== DATA EXCERPTS

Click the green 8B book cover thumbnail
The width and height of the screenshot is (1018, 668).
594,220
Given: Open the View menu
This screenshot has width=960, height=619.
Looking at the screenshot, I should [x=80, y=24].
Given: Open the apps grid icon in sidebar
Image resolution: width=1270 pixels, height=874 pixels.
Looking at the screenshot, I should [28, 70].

====
== DATA EXCERPTS

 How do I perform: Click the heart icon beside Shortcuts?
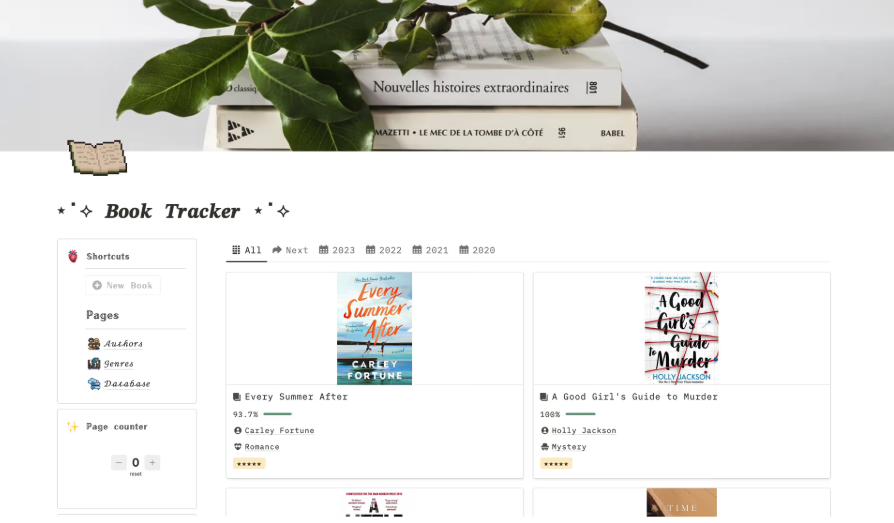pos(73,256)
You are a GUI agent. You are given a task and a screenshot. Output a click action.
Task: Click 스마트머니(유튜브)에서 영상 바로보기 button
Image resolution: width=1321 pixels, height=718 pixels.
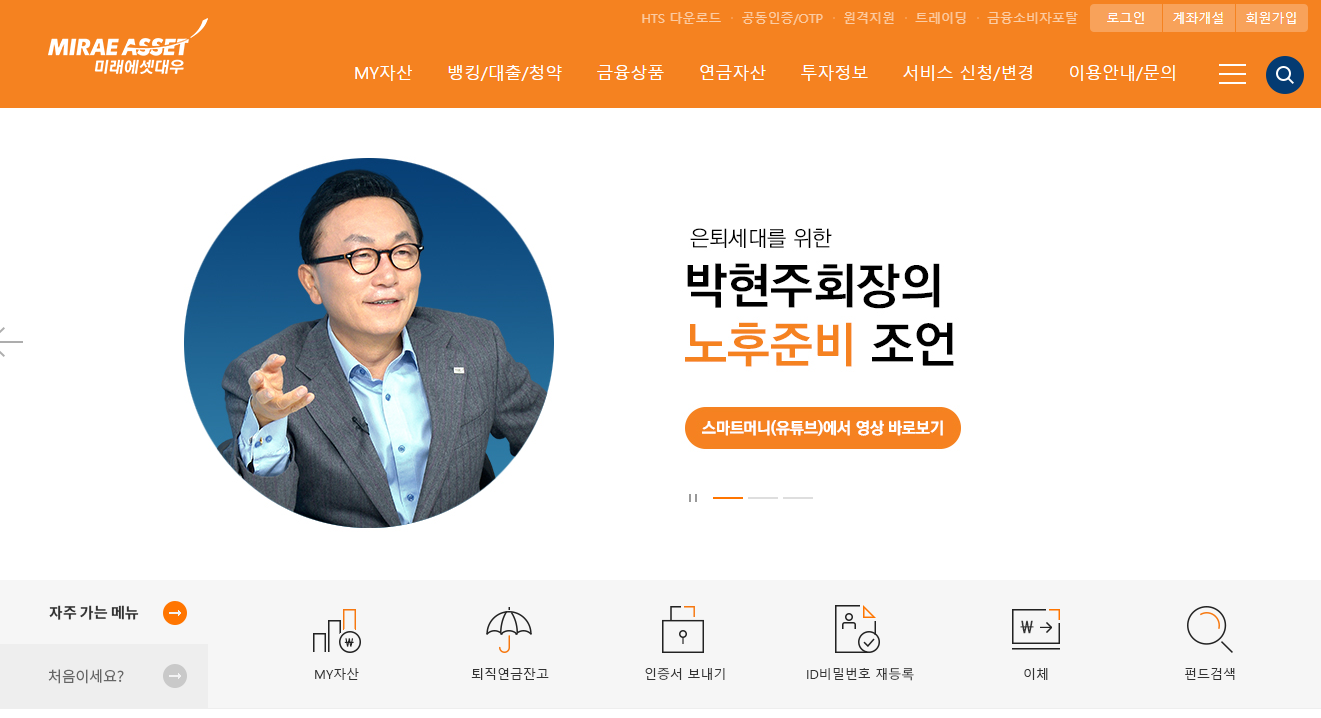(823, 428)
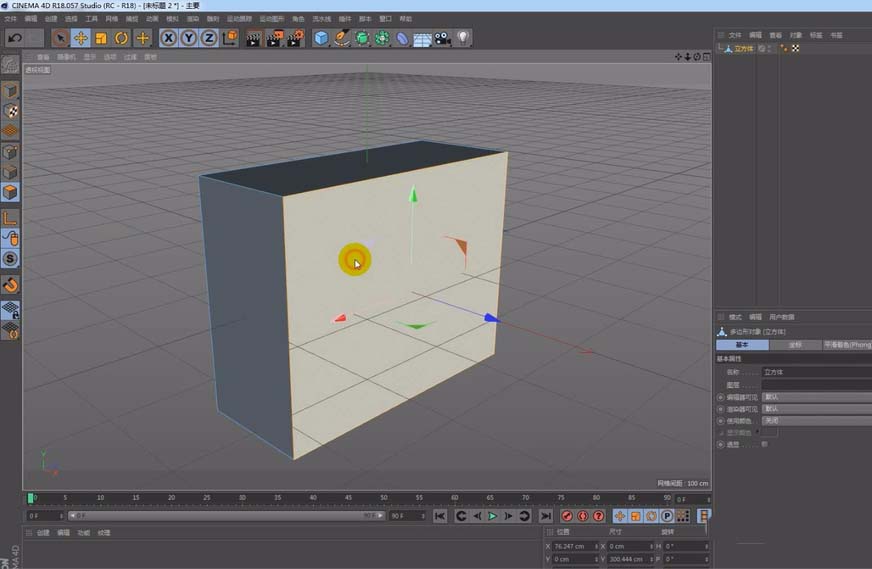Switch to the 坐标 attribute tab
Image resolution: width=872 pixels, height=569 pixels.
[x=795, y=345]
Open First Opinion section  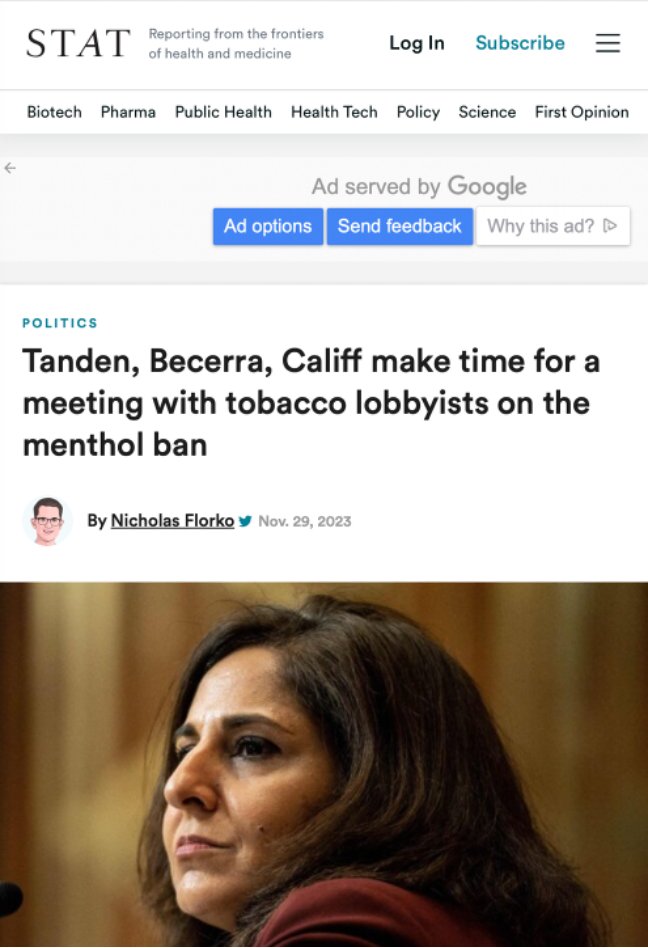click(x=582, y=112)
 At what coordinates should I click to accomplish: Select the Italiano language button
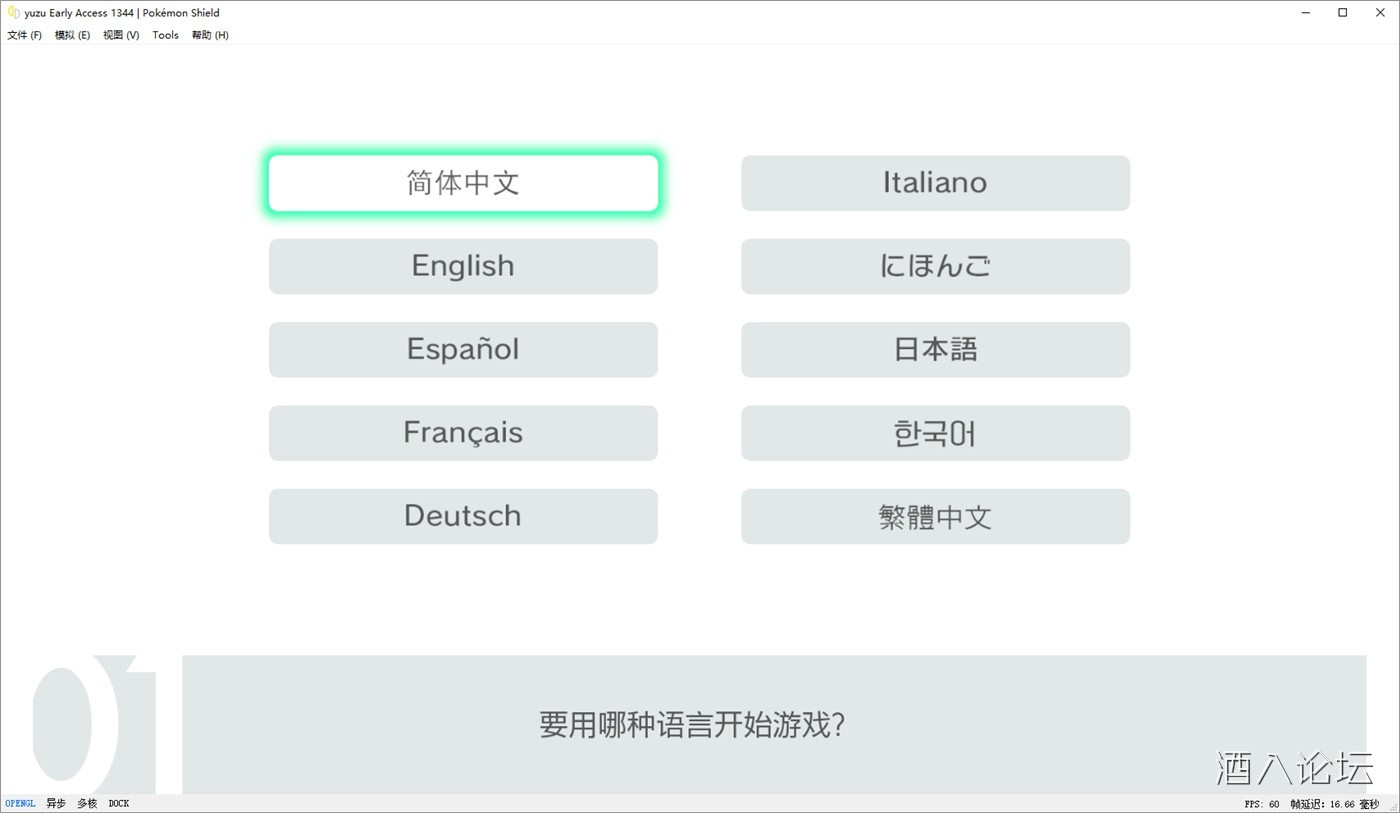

====

Every line in the data above that contains the word "button" should be copied.

TASK SOLUTION:
Task: Click 스마트머니(유튜브)에서 영상 바로보기 button
 At what coordinates should I click to accomplish: Select the Italiano language button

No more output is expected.